Reproduce the data below in full. Nothing should differ from the original.

DATASET EXCERPTS →
- - -

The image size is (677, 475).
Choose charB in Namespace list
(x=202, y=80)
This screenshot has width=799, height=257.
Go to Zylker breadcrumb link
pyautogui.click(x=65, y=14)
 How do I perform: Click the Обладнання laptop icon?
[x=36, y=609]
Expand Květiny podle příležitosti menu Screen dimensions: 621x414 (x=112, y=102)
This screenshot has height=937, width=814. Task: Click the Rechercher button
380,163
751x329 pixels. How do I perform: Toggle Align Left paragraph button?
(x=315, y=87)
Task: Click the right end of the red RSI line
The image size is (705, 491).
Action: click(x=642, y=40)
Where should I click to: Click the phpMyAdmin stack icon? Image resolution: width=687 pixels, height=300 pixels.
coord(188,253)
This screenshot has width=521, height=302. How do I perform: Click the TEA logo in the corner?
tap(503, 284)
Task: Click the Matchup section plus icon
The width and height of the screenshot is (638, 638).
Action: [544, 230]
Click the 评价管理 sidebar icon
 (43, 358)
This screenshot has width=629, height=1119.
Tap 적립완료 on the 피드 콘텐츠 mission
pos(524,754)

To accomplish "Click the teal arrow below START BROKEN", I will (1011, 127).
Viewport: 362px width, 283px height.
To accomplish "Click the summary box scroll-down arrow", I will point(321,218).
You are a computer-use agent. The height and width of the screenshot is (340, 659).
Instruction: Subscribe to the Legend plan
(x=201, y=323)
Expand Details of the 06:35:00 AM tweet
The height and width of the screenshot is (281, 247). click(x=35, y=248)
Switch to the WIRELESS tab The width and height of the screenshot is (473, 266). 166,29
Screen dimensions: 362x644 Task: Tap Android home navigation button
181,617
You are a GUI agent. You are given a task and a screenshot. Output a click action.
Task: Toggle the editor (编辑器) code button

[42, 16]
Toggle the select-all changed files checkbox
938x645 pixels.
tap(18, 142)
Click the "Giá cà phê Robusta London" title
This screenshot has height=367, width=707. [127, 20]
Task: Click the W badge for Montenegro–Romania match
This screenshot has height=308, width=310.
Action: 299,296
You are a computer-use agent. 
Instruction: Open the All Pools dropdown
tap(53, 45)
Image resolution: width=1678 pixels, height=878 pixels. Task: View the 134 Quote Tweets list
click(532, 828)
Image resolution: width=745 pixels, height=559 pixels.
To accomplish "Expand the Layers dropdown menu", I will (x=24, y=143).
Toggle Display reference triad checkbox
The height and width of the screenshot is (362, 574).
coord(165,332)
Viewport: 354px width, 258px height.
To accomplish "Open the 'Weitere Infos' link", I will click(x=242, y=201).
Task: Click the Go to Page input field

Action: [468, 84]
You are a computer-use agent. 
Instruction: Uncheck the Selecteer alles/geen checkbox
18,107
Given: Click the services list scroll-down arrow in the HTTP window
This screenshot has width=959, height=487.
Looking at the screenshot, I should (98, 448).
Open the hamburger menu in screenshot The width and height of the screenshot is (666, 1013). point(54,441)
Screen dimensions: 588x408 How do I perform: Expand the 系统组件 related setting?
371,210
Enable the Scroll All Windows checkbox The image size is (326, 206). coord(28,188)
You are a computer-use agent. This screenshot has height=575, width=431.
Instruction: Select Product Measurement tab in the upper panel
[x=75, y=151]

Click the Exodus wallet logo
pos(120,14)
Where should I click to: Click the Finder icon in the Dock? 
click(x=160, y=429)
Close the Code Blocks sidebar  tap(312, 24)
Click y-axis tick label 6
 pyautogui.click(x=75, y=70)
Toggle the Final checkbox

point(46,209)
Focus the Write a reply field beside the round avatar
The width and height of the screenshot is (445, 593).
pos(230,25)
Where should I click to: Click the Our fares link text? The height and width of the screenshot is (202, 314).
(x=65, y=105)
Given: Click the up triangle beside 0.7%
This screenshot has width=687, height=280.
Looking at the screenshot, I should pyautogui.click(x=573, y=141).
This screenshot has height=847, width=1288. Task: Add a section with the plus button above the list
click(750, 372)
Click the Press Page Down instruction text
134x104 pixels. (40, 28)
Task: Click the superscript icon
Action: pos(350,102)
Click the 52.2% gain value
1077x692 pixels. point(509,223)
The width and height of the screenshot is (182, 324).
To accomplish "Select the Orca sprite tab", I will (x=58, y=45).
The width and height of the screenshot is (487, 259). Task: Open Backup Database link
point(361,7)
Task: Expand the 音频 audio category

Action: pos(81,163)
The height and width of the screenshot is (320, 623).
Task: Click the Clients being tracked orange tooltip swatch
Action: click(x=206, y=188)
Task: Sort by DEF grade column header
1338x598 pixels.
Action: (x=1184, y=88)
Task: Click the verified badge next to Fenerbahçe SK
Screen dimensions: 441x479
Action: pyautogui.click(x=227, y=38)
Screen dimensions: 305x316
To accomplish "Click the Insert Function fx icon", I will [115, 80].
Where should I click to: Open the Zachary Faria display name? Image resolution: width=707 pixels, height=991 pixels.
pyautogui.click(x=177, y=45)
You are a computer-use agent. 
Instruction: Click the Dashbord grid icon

- - -

RESULT BELOW →
The image size is (677, 475).
Choose charB in Namespace list
(x=202, y=80)
This screenshot has width=799, height=257.
Go to Zylker breadcrumb link
pyautogui.click(x=65, y=14)
 How do I perform: Click the Обладнання laptop icon?
[x=36, y=609]
Expand Květiny podle příležitosti menu Screen dimensions: 621x414 (x=112, y=102)
This screenshot has height=937, width=814. Task: Click the Rechercher button
380,163
751x329 pixels. How do I perform: Toggle Align Left paragraph button?
(x=315, y=87)
Task: Click the right end of the red RSI line
The image size is (705, 491).
Action: click(x=642, y=40)
Where should I click to: Click the phpMyAdmin stack icon? Image resolution: width=687 pixels, height=300 pixels.
coord(188,253)
This screenshot has width=521, height=302. How do I perform: Click the TEA logo in the corner?
tap(503, 284)
Task: Click the Matchup section plus icon
The width and height of the screenshot is (638, 638).
Action: [544, 230]
Click the 评价管理 sidebar icon
 (43, 358)
This screenshot has width=629, height=1119.
Tap 적립완료 on the 피드 콘텐츠 mission
pos(524,754)

To accomplish "Click the teal arrow below START BROKEN", I will (1011, 127).
Viewport: 362px width, 283px height.
To accomplish "Click the summary box scroll-down arrow", I will point(321,218).
You are a computer-use agent. The height and width of the screenshot is (340, 659).
Instruction: Subscribe to the Legend plan
(x=201, y=323)
Expand Details of the 06:35:00 AM tweet
The height and width of the screenshot is (281, 247). click(x=35, y=248)
Switch to the WIRELESS tab The width and height of the screenshot is (473, 266). 166,29
Screen dimensions: 362x644 Task: Tap Android home navigation button
181,617
You are a GUI agent. You are given a task and a screenshot. Output a click action.
Task: Toggle the editor (编辑器) code button

[42, 16]
Toggle the select-all changed files checkbox
938x645 pixels.
tap(18, 142)
Click the "Giá cà phê Robusta London" title
This screenshot has height=367, width=707. [127, 20]
Task: Click the W badge for Montenegro–Romania match
This screenshot has height=308, width=310.
Action: 299,296
You are a computer-use agent. 
Instruction: Open the All Pools dropdown
tap(53, 45)
Image resolution: width=1678 pixels, height=878 pixels. Task: View the 134 Quote Tweets list
click(532, 828)
Image resolution: width=745 pixels, height=559 pixels.
To accomplish "Expand the Layers dropdown menu", I will (x=24, y=143).
Toggle Display reference triad checkbox
The height and width of the screenshot is (362, 574).
coord(165,332)
Viewport: 354px width, 258px height.
To accomplish "Open the 'Weitere Infos' link", I will click(x=242, y=201).
Task: Click the Go to Page input field

Action: [468, 84]
You are a computer-use agent. 
Instruction: Uncheck the Selecteer alles/geen checkbox
18,107
Given: Click the services list scroll-down arrow in the HTTP window
This screenshot has width=959, height=487.
Looking at the screenshot, I should (98, 448).
Open the hamburger menu in screenshot The width and height of the screenshot is (666, 1013). point(54,441)
Screen dimensions: 588x408 How do I perform: Expand the 系统组件 related setting?
371,210
Enable the Scroll All Windows checkbox The image size is (326, 206). coord(28,188)
You are a computer-use agent. This screenshot has height=575, width=431.
Instruction: Select Product Measurement tab in the upper panel
[x=75, y=151]

Click the Exodus wallet logo
pos(120,14)
Where should I click to: Click the Finder icon in the Dock? 
click(x=160, y=429)
Close the Code Blocks sidebar  tap(312, 24)
Click y-axis tick label 6
 pyautogui.click(x=75, y=70)
Toggle the Final checkbox

point(46,209)
Focus the Write a reply field beside the round avatar
The width and height of the screenshot is (445, 593).
pos(230,25)
Where should I click to: Click the Our fares link text? The height and width of the screenshot is (202, 314).
(x=65, y=105)
Given: Click the up triangle beside 0.7%
This screenshot has width=687, height=280.
Looking at the screenshot, I should pyautogui.click(x=573, y=141).
This screenshot has height=847, width=1288. Task: Add a section with the plus button above the list
click(750, 372)
Click the Press Page Down instruction text
134x104 pixels. (40, 28)
Task: Click the superscript icon
Action: pos(350,102)
Click the 52.2% gain value
1077x692 pixels. point(509,223)
The width and height of the screenshot is (182, 324).
To accomplish "Select the Orca sprite tab", I will (x=58, y=45).
The width and height of the screenshot is (487, 259). Task: Open Backup Database link
point(361,7)
Task: Expand the 音频 audio category

Action: pos(81,163)
The height and width of the screenshot is (320, 623).
Task: Click the Clients being tracked orange tooltip swatch
Action: click(x=206, y=188)
Task: Sort by DEF grade column header
1338x598 pixels.
Action: (x=1184, y=88)
Task: Click the verified badge next to Fenerbahçe SK
Screen dimensions: 441x479
Action: pyautogui.click(x=227, y=38)
Screen dimensions: 305x316
To accomplish "Click the Insert Function fx icon", I will [115, 80].
Where should I click to: Open the Zachary Faria display name? Image resolution: width=707 pixels, height=991 pixels.
pyautogui.click(x=177, y=45)
You are a computer-use agent. 
Instruction: Click the Dashbord grid icon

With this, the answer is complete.